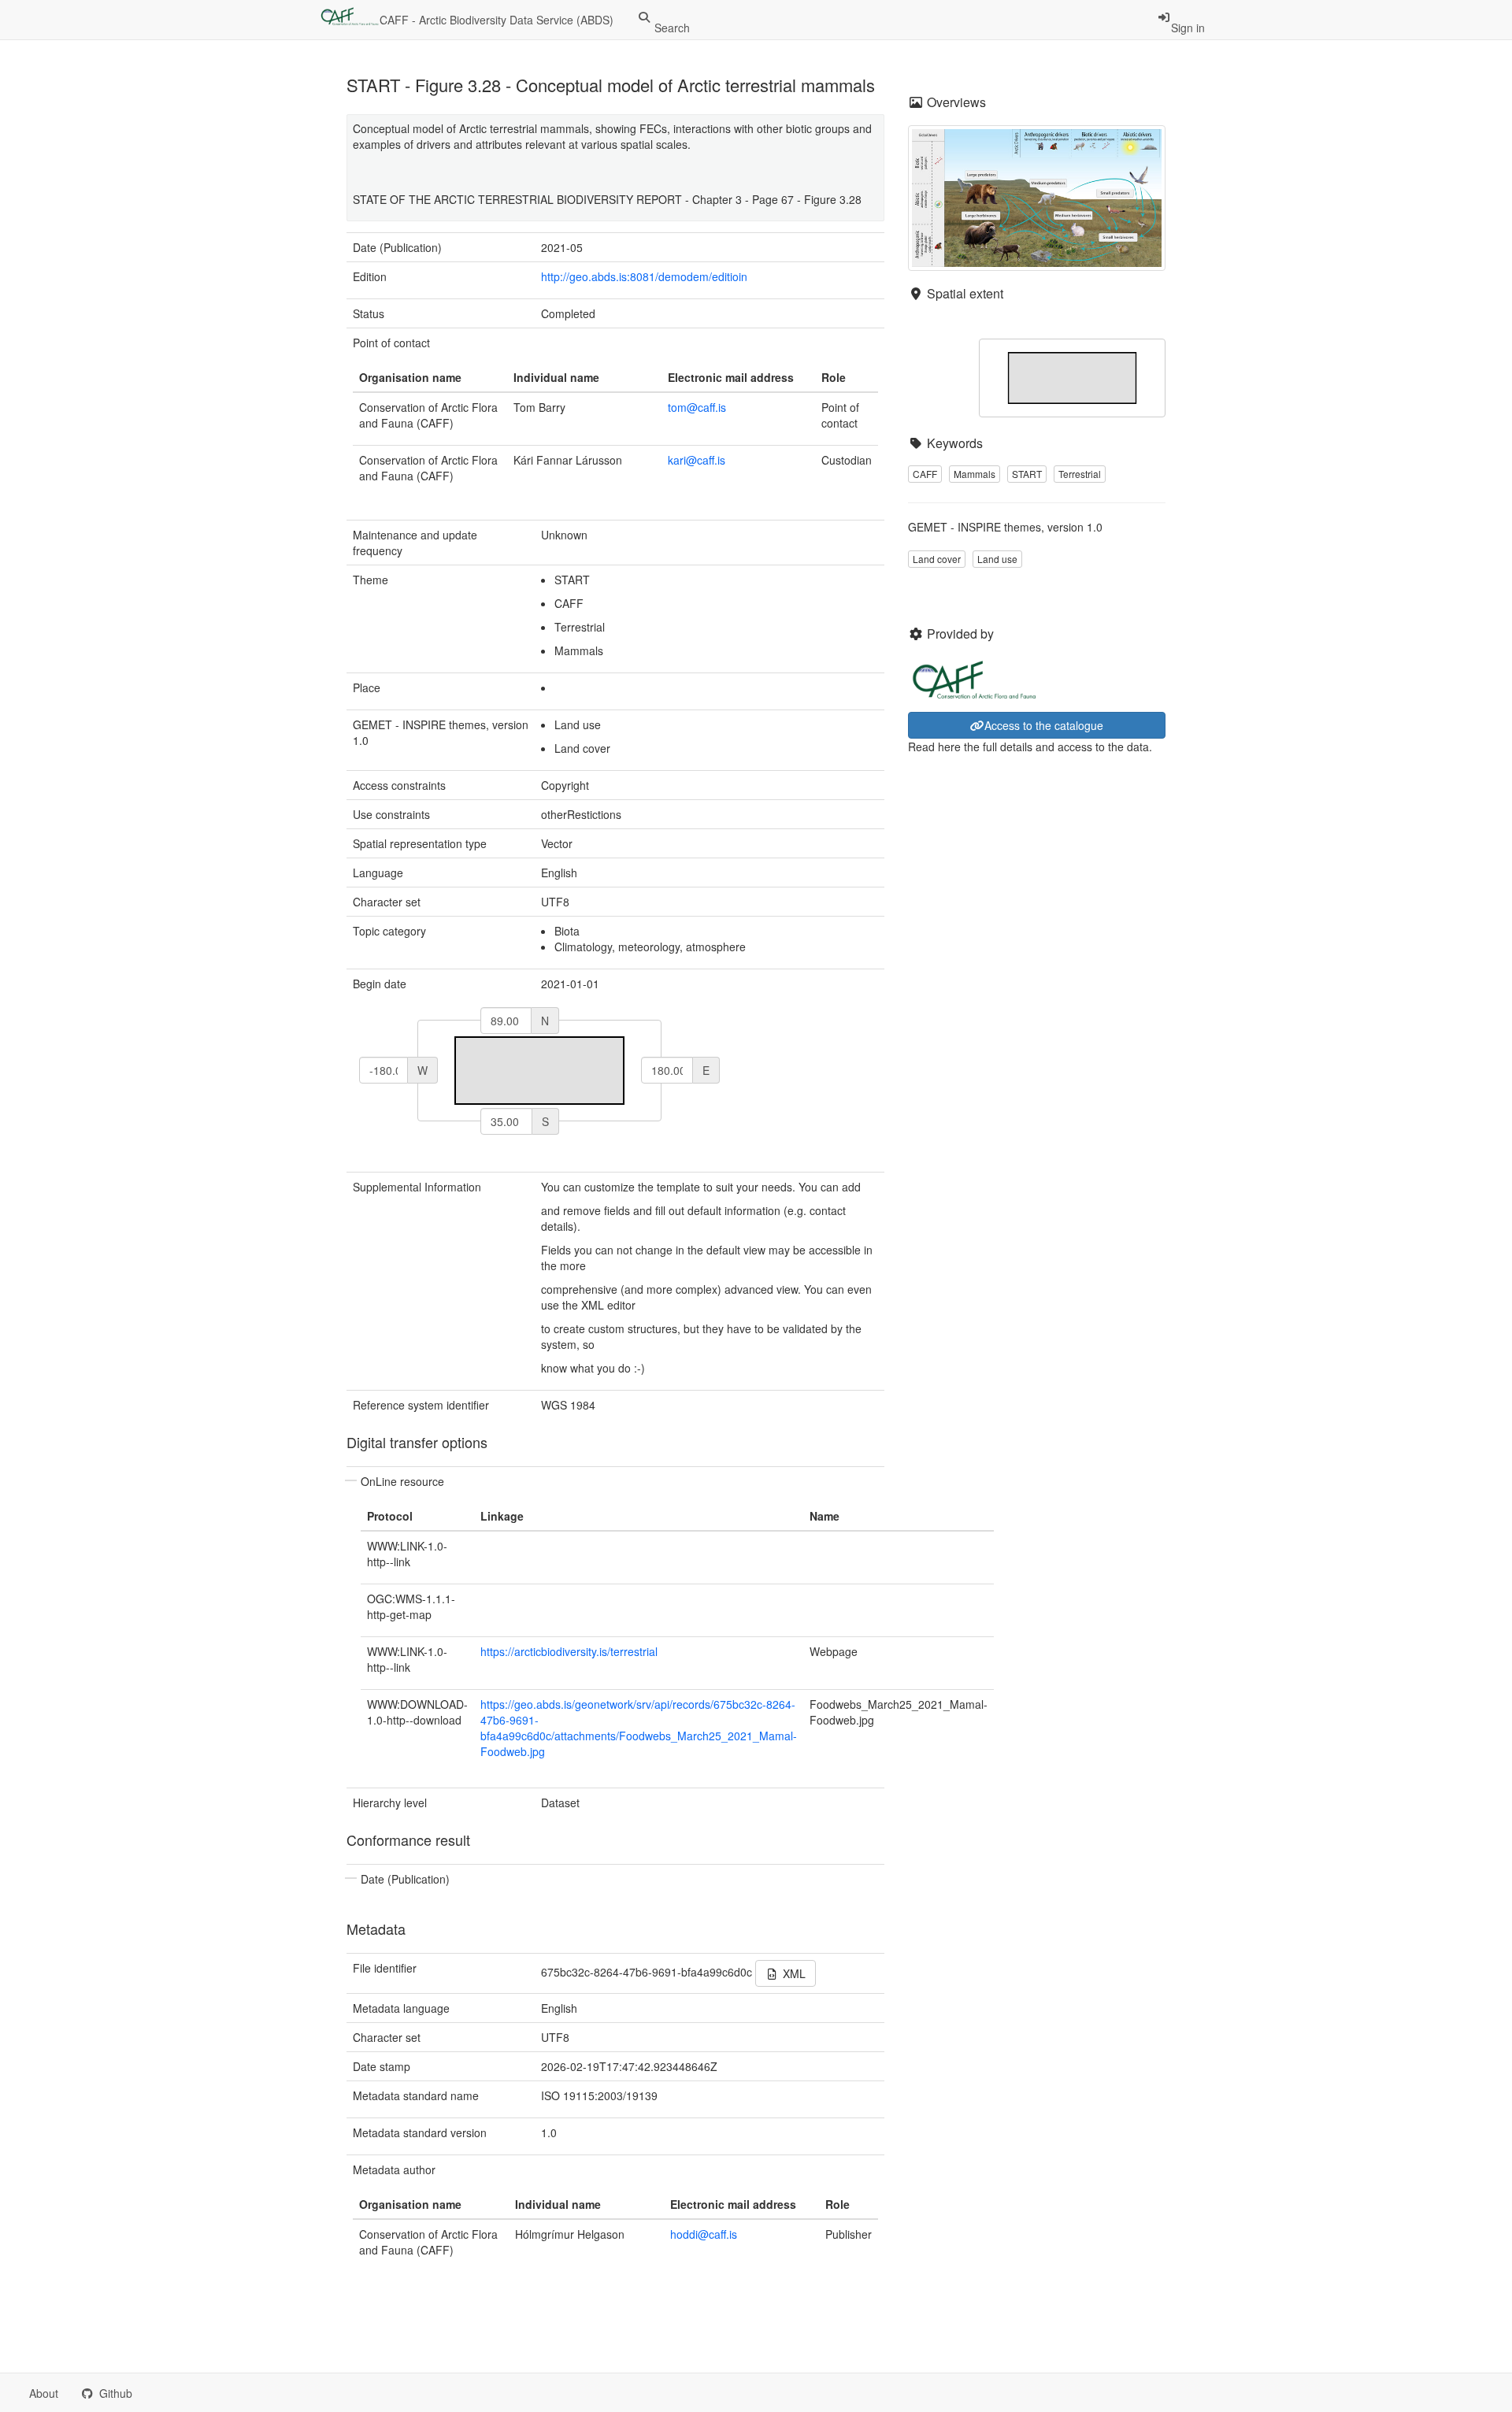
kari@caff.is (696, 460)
####
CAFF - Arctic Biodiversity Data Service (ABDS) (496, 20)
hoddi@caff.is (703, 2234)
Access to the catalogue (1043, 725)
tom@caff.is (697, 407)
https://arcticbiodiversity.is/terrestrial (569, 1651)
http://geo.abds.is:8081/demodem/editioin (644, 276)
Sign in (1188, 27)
####
> **What the exercise asks**: Among the entries above, the line containing "Access to the catalogue (1043, 725)", the line containing "Sign in (1188, 27)", and all lines between them are to be restated word for word; nothing else belongs in the reply.

> **Problem solution**:
Access to the catalogue (1043, 725)
tom@caff.is (697, 407)
https://arcticbiodiversity.is/terrestrial (569, 1651)
http://geo.abds.is:8081/demodem/editioin (644, 276)
Sign in (1188, 27)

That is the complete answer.